Review Memories #13 : Coil, ‘Musick To Play In The Dark 2’ (2000, Octopus)

17 novembre 2013 § Poster un commentaire

Coil_MusickAu moment où, plus que jamais, je réécoute cet album, je m’aperçois que j’avais à l’époque signé, dans la 14e livraison du glorieux fanzine Octopus, une chronique du Musick To Play In The Dark2 de Coil. Chronique trop naïve et trop courte, sans doute, à laquelle j’aurais pu ajouter bien des choses si j’avais été plus érudit (en signalant le fait que Coil ait entre-temps enregistré un disque jamais sorti pour le label de Trent Reznor (Nine Inch Nails), fan inconditionnel ; en soulignant aussi les parentés avec la musique de Tangerine Dream…). Mais qui dit finalement l’essentiel… Depuis, les deux membres essentiels de Coil, John Balance et Peter Christopherson, sont morts – le premier, dans des circonstances particulièrement tristes. Depuis, leur musique n’en a acquis que plus de force, qui semble confirmer Coil dans son statut de groupe essentiel. Le jour viendra où, les hypes dissipées, les oreilles nettoyées (ainsi les miennes ne se sont-elles accoutumées que récemment à un disque tel que How To Destroy Angels, que pendant longtemps j’ai trouvé trop difficile à écouter), archéologues et historiens redonneront au duo, dont les CD (problèmes de droits obligent) s’échange déjà à prix d’or sur le Web, sa place au panthéon des formations les plus emblématiques, les plus marquantes et les plus influentes de l’histoire parallèle du rock. (Pour une première approche, les albums ScatologyHorse RotorvatorLove’s Secret Domain et Musick To Play In The Dark sont indispensables.) Avec le temps, en attendant, des chansons comme Where Are You? ou Batwings acquièrent une puissance démultipliée, une évidence d’autant plus poignante qu’on sait qu’elle est vouée à demeurer sans suite… On fêtait mercredi dernier le neuvième anniversaire de la mort accidentelle de John Balance : avec ce qu’il nous a légués, lui dont la voix jamais ne cessera de nous enchanter peut bien reposer en paix.
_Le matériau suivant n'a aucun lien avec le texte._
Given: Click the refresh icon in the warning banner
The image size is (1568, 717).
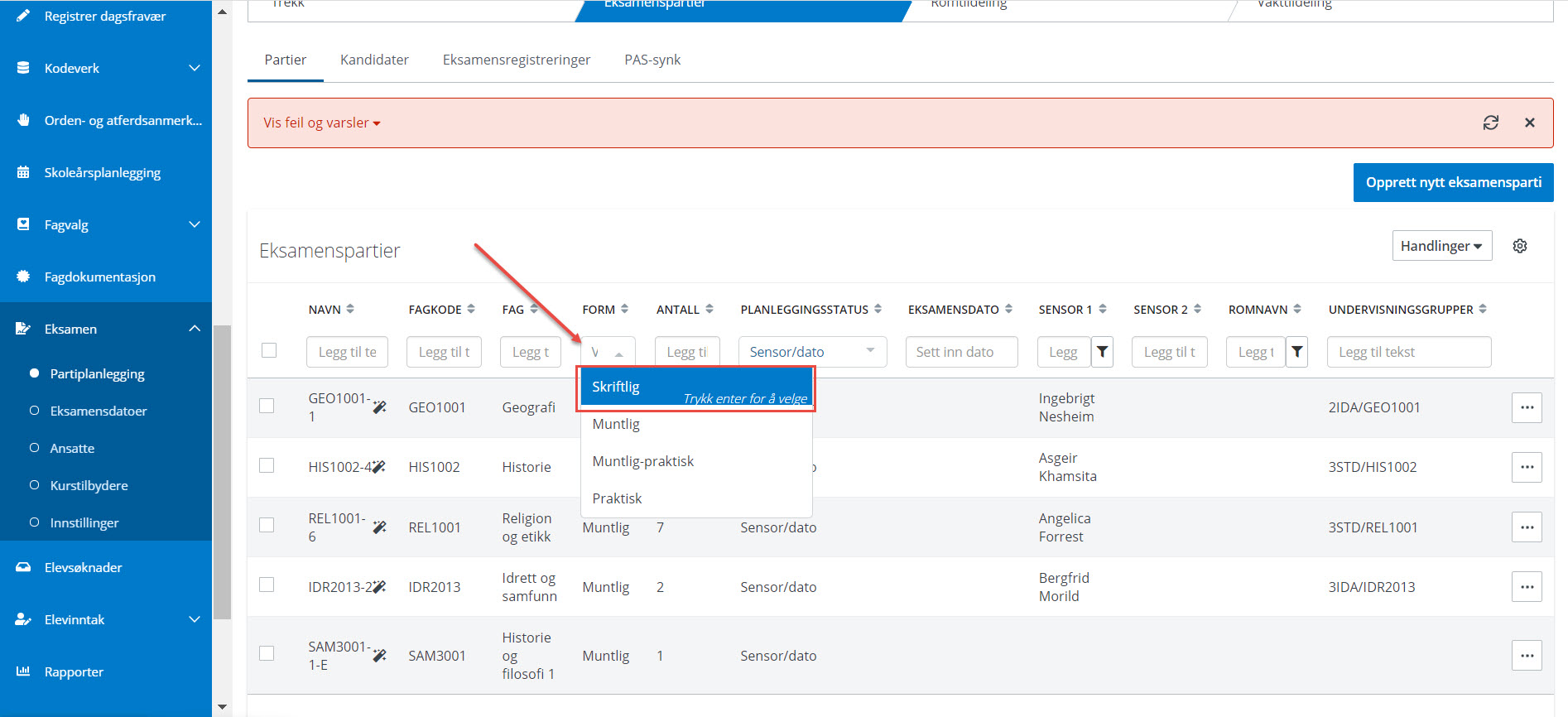Looking at the screenshot, I should click(x=1490, y=123).
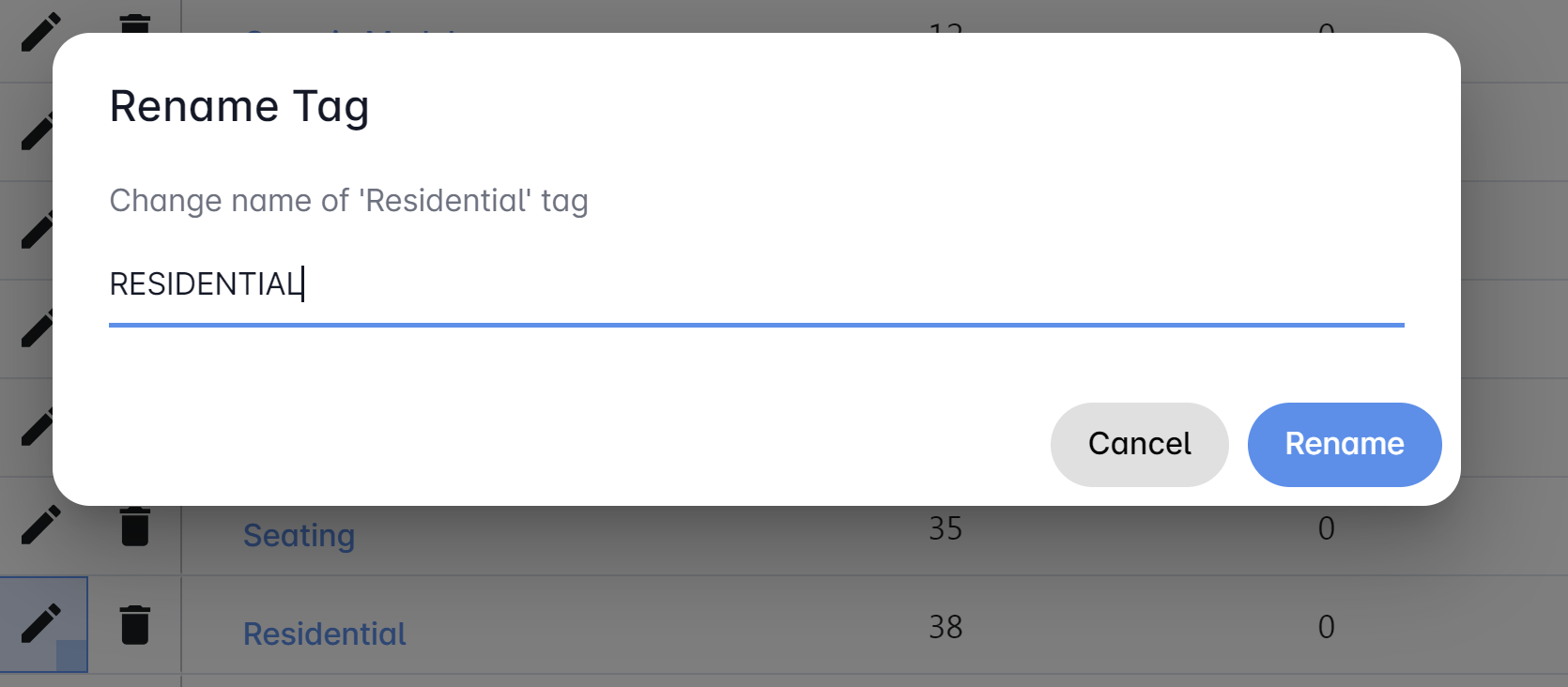Confirm with the blue Rename button
This screenshot has width=1568, height=687.
pyautogui.click(x=1344, y=444)
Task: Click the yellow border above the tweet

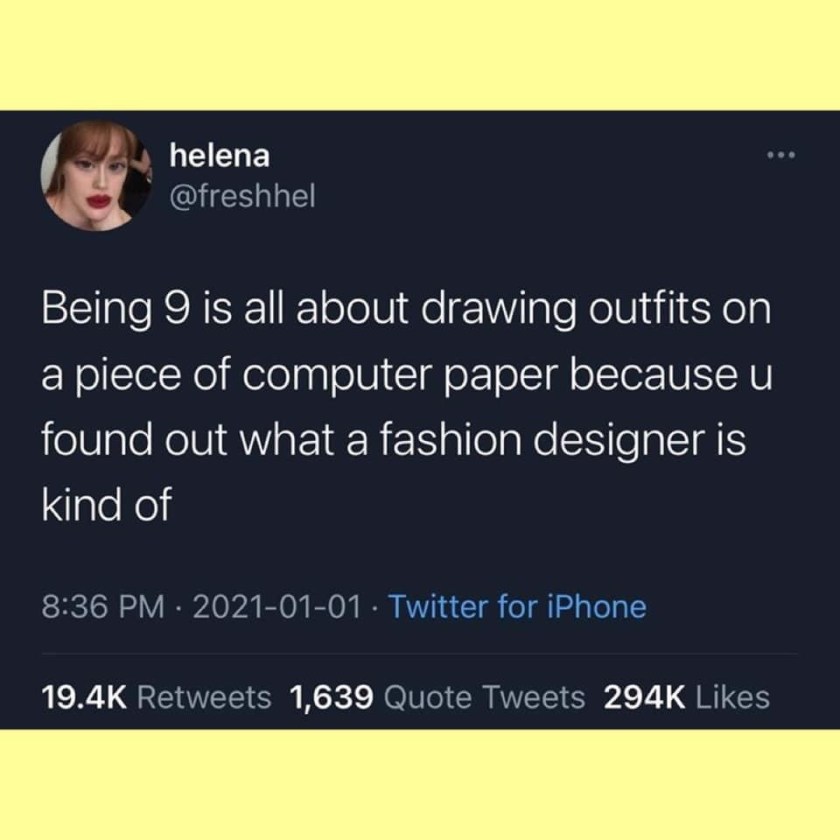Action: tap(420, 55)
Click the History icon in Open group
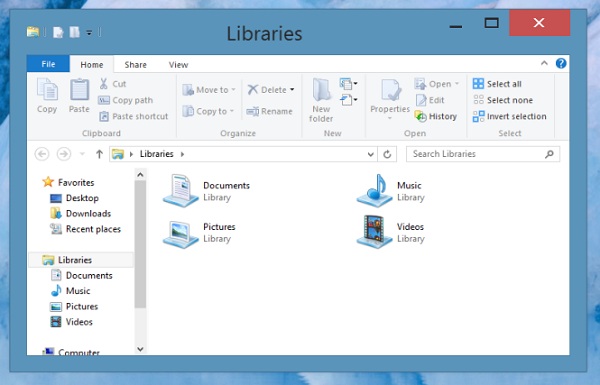 pyautogui.click(x=421, y=116)
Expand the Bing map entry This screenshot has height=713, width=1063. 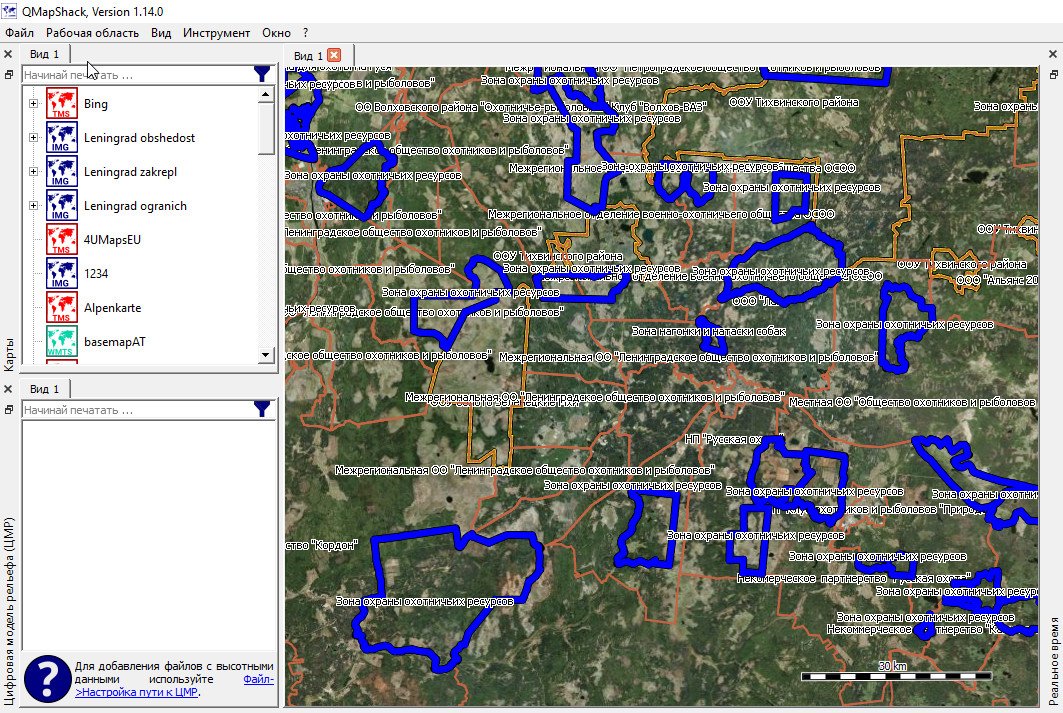tap(33, 104)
COIL – Musick To Play In The Dark2 (Chalice/World Serpent)

Au début de l’année, le volet numéro un de Musick To Play In The Dark, premier véritable album de Coil depuis Love’s Secret Domain en 1991, était venue confirmer ce que l’on aurait presque oublié : oui, John Balance, Peter Christopherson et, aujourd’hui, Thighpaulsandra, savent réellement tout faire, écrire de vrais morceaux et jouer avec toutes les textures sonores, investir les dancefloors et composer une musique ambient magistralement aboutie, riche mais sans fioritures, lente à éclore, mais jamais laborieuse ni gratuite ou démonstrative, narrative sans être bavarde, le tout dans des conditions sonores dont beaucoup ferait bien de prendre de la graine. Ce qui fascine chez Coil, au moins en ce qui concerne les « vrais » albums du groupe, c’est la rigueur avec laquelle ses musiciens, sous leurs apparences d’illuminés (ou plutôt d’enténébrés), mettent en œuvre des atouts qui, chez d’autres, seraient depuis longtemps devenus des facilités : une grande maîtrise technique (de la production du son à sa captation, sans parler des talents de chanteur de John Balance), une indéniable science harmonique, et enfin des univers personnels plus riches que simplement « déviants ». Après avoir dynamité le cadre de la musique industrielle, puis devancé l’apparition de la techno, Coil, groupe authentiquement génial (et réellement sous-estimé), semble être parvenu aujourd’hui au sommet (ou au seuil) de sa maturité artistique : sa musique, si elle est toujours aussi psychédélique, devient de plus en plus intemporelle et utopique. Musick To Play In The Dark2 est une lente et labyrinthique promenade du côté obscur de la force (ou plutôt de la force du côté obscur), un magistral univers de synthèse (de l’ambient à l’électronica, de l’expérimental à l’expressionnisme) qui se clôt sur Batwings, sorte d’écho à l’immortel Broccoli figurant sur le premier volume. À l’heure où les bacs débordent de disques inutiles, Coil fait une nouvelle fois œuvre nécessaire.